En 380 ou 381, de longues réflexions sur l’union harmonieuse des parties et sur l’accord qui s’établit entre un corps et un autre corps, amenèrent Augustin à composer deux ou trois livres sur la Beauté et la Convenance. « Vous en savez au juste le nombre, ô mon Dieu ? s’écrie saint Augustin dans ses Confessions[1] ; pour moi, je l’ai oublié, n’ayant plus cet ouvrage, et ne sachant plus même comment je l’ai perdu. » Cet ouvrage était dédié à Hiérius, orateur établi à Rome et originaire de Syrie, qu’il n’avait jamais vu.

Les erreurs d’Augustin se prolongèrent par l’absence d’hommes supérieurs qui pussent parler fortement à son esprit et lui montrer, avec la double autorité de la science et du génie, de quel côté se trouvait la vérité. Personne à Carthage ne l’égalait en pénétration. Ce jeune homme qui, à vingt ans, avait compris tout seul et à la simple lecture les catégories d’Aristote, qui, sans le secours d’aucun maître, avait appris la géométrie, l’arithmétique, la musique, et deviné l’art de l’éloquence[2], triomphait sans peine chaque fois qu’une dispute philosophique ou religieuse s’engageait ; de faciles victoires enflaient son cœur au lieu de l’éclairer. Augustin, dans les derniers temps de son séjour à Carthage, nous apparaît comme un jeune mendiant affamé de vérité, et nul n’est assez riche en Afrique pour faire magnifiquement l’aumône à son intelligence. S’il eût vécu dans le siècle précédent, au temps du grand Cyprien, les jours mauvais de sa vie eussent été abrégés ; mais plus le détour fut laborieux et long, plus l’arrivée à la foi fut éclatante, et c’est précisément parce que l’Église d’Afrique manquait alors de grandes lumières, que Dieu lui réservait Augustin.

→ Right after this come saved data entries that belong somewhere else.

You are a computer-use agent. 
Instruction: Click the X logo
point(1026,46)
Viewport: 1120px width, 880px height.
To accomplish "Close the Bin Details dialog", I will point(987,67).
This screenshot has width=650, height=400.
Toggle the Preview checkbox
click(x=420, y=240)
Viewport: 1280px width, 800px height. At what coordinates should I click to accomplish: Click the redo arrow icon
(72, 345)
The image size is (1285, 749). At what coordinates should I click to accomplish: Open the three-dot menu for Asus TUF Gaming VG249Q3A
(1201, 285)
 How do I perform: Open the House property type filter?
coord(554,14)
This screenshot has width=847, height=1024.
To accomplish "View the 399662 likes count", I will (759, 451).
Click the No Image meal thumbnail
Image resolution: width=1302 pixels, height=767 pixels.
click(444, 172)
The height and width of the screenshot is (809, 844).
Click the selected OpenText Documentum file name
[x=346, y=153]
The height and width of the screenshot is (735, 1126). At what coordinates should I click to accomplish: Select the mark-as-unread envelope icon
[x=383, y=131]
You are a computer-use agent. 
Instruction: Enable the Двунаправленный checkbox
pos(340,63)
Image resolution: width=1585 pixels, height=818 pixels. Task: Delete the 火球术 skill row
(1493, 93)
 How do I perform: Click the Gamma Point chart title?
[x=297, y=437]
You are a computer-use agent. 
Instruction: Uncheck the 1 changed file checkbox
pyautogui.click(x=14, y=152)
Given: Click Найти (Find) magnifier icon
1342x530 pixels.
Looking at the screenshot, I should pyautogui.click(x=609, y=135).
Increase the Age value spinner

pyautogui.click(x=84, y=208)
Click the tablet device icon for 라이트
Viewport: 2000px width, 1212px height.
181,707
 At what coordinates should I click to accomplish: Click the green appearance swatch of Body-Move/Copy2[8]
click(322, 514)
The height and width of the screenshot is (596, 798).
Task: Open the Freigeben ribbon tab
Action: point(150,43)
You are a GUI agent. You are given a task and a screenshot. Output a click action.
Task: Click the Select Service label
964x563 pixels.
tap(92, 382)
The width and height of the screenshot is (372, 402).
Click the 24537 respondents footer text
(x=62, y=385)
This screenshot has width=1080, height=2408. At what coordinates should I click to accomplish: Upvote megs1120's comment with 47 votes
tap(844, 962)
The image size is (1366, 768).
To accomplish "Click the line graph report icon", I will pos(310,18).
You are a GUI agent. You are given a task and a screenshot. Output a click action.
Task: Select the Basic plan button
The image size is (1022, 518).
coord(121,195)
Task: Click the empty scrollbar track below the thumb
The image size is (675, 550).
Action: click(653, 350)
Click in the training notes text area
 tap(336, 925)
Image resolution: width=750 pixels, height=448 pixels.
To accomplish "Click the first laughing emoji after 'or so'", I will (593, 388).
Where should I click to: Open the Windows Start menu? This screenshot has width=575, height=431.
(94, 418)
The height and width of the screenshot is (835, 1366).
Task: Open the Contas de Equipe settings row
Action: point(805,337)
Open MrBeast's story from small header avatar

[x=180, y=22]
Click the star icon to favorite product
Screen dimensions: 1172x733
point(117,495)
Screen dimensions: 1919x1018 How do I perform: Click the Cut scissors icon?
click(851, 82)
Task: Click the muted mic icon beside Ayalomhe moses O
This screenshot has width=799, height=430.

D’un autre côté, le manichéisme n’était représenté par aucun homme fort ; cette circonstance, qui réduisait les doctrines persanes à leur propre valeur, devait favoriser le retour d’Augustin à la vérité religieuse. Les plus mauvaises doctrines reçoivent un certain prestige de la puissance du talent qui s’attache à leur défense ; ce prestige manquait alors au manichéisme. On avait beaucoup vanté à Augustin un certain évêque manichéen, Fauste de Milève, en Numidie ; à chaque doute qui traversait l’esprit du professeur de rhétorique de Carthage, à chaque difficulté qu’il élevait contre leur système, les sectaires le renvoyaient à

  1. Livre IV, chap. 13.
  2. Les sciences manquaient à son esprit, plutôt que son esprit aux sciences ; et dans la facilité qu’il avait à les apprendre, on eût dit qu’il les inventait. Fléchier, Panég. de saint Augustin.